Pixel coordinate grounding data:
◆ ◆ ◆ ◆ ◆
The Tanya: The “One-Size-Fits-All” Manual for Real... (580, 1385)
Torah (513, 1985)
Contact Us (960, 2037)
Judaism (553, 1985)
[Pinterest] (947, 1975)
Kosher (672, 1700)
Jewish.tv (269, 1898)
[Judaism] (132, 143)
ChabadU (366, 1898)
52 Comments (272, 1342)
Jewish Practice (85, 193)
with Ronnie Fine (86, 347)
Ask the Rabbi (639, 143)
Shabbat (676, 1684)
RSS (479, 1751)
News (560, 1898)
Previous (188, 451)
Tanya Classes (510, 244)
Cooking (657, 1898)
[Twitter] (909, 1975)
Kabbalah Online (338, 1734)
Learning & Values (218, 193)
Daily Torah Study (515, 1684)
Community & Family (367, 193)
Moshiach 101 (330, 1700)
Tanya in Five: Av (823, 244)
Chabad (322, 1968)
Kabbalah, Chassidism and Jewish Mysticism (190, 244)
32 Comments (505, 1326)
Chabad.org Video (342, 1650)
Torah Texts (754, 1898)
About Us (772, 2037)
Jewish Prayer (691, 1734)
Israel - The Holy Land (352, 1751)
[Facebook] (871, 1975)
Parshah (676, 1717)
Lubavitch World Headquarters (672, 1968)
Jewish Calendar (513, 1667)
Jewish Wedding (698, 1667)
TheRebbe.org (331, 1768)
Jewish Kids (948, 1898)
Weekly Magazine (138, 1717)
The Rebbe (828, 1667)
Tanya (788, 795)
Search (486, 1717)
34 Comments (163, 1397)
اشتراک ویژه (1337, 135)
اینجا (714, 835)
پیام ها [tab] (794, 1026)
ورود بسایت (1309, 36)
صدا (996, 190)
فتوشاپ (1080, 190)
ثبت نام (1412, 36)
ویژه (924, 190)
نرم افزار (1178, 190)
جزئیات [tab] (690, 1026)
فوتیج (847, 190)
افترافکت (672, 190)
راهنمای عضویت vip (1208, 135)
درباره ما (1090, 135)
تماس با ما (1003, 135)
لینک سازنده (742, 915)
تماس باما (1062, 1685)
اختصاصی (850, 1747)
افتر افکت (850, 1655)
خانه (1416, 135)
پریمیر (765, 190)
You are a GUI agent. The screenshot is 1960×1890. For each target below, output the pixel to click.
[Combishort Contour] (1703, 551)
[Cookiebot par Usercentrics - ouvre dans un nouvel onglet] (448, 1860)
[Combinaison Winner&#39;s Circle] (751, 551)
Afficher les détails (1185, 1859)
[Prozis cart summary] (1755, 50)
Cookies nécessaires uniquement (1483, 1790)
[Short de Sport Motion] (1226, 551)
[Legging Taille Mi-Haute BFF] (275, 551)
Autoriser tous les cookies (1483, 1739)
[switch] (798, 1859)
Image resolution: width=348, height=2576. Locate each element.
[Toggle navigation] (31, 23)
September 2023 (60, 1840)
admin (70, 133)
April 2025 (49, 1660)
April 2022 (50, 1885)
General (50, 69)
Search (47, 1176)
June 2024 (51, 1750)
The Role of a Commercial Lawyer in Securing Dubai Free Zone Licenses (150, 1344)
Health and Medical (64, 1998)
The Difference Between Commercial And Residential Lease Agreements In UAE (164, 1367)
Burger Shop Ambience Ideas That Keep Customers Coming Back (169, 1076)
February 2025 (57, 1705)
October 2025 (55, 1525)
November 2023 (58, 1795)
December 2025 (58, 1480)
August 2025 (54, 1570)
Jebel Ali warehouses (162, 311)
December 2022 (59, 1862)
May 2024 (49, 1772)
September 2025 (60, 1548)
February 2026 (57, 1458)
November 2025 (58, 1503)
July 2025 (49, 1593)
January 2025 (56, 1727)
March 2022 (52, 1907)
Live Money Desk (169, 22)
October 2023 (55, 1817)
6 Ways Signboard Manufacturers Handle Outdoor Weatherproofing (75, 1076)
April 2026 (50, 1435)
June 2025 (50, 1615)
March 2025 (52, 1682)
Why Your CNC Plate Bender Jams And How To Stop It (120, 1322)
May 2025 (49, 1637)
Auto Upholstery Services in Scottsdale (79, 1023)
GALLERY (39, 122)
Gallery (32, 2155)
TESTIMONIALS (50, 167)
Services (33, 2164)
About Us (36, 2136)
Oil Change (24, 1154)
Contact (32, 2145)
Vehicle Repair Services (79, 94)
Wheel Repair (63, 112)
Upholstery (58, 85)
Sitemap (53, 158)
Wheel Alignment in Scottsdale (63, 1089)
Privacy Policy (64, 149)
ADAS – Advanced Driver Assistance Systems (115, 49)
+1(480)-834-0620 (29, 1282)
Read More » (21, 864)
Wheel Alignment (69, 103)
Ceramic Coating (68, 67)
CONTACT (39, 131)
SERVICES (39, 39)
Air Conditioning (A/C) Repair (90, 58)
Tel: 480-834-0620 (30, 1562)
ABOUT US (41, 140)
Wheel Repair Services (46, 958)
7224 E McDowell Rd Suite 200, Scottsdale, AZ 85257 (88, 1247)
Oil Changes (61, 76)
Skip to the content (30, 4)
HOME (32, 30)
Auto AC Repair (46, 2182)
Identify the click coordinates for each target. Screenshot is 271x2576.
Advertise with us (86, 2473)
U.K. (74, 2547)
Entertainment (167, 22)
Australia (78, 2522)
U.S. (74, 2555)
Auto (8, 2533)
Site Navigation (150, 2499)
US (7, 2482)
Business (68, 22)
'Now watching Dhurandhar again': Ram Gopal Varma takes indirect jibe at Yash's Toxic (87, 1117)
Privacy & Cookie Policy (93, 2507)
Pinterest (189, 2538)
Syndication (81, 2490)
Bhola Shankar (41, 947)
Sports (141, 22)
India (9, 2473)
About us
◆ ◆ ◆ ◆ ◆
#### The task
What is needed is an exact repetition of the lines from the first line of the records through the line containing "Community & Family (367, 193)", both ends included, and nothing more.

#### Task answer
The Tanya: The “One-Size-Fits-All” Manual for Real... (580, 1385)
Torah (513, 1985)
Contact Us (960, 2037)
Judaism (553, 1985)
[Pinterest] (947, 1975)
Kosher (672, 1700)
Jewish.tv (269, 1898)
[Judaism] (132, 143)
ChabadU (366, 1898)
52 Comments (272, 1342)
Jewish Practice (85, 193)
with Ronnie Fine (86, 347)
Ask the Rabbi (639, 143)
Shabbat (676, 1684)
RSS (479, 1751)
News (560, 1898)
Previous (188, 451)
Tanya Classes (510, 244)
Cooking (657, 1898)
[Twitter] (909, 1975)
Kabbalah Online (338, 1734)
Learning & Values (218, 193)
Daily Torah Study (515, 1684)
Community & Family (367, 193)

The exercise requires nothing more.